*TASK ITEM*
Count, in the data that follows, every line with the string "screenshot", and give that count as the whole reply.
● ● ●
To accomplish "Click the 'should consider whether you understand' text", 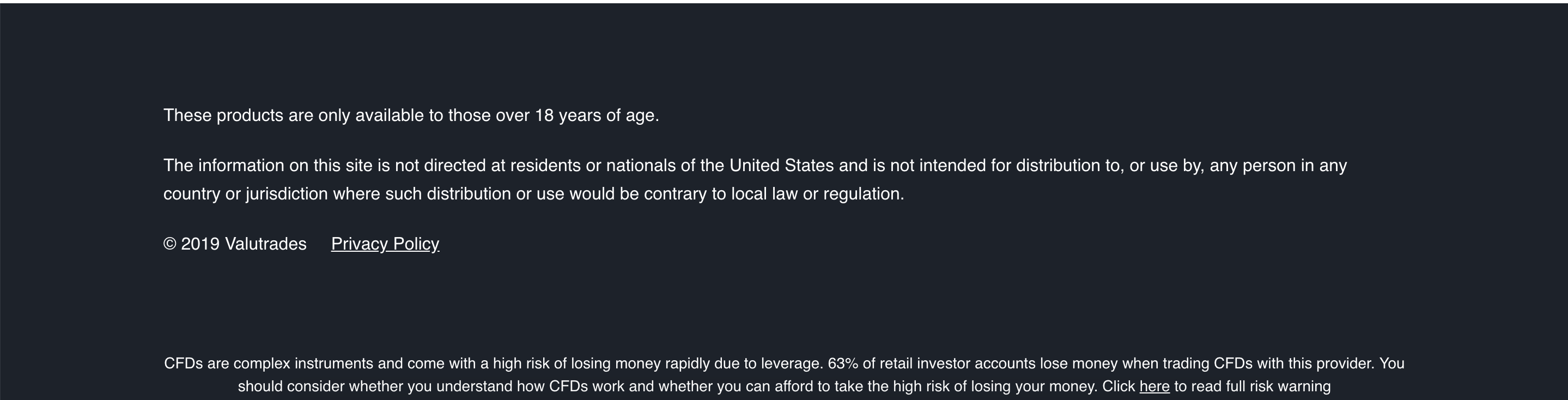I will (376, 386).
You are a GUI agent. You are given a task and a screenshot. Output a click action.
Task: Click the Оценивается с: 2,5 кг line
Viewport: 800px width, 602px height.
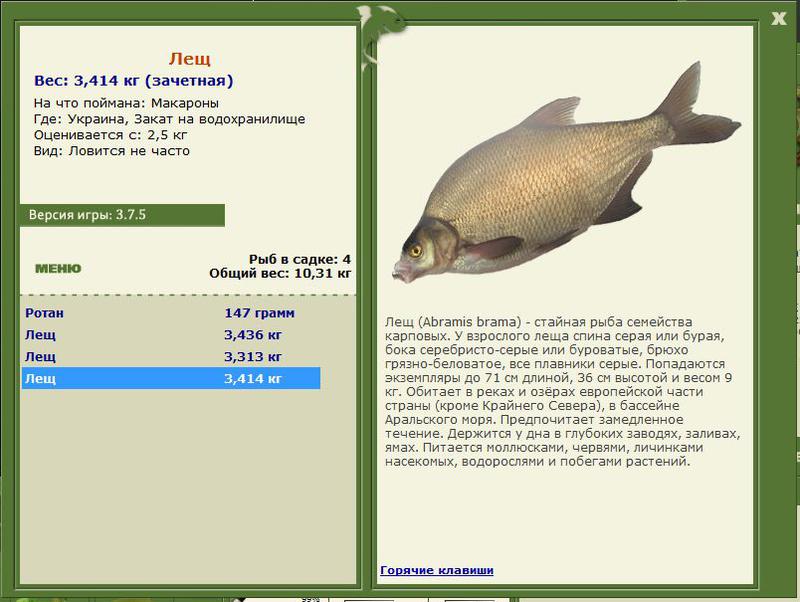point(110,135)
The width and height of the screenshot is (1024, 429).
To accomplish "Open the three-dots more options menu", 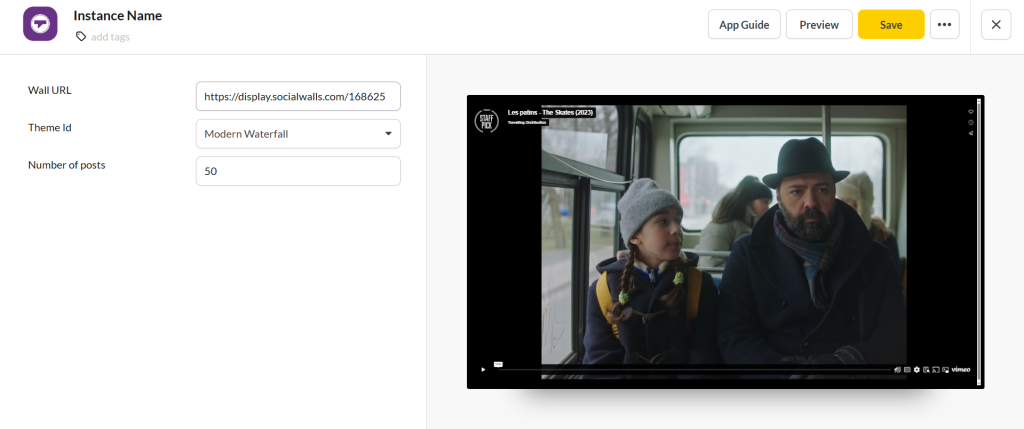I will click(944, 24).
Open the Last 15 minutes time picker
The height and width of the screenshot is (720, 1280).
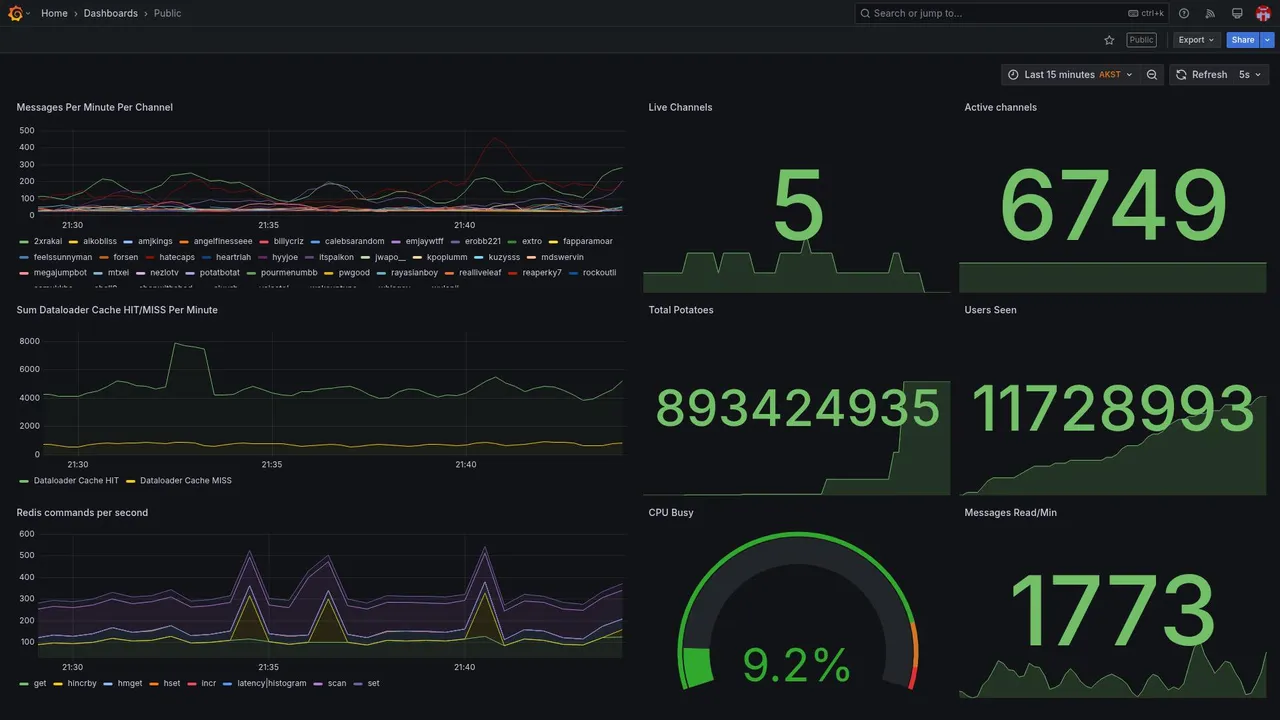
● ● ●
*SOLUTION TO THIS PROBLEM*
3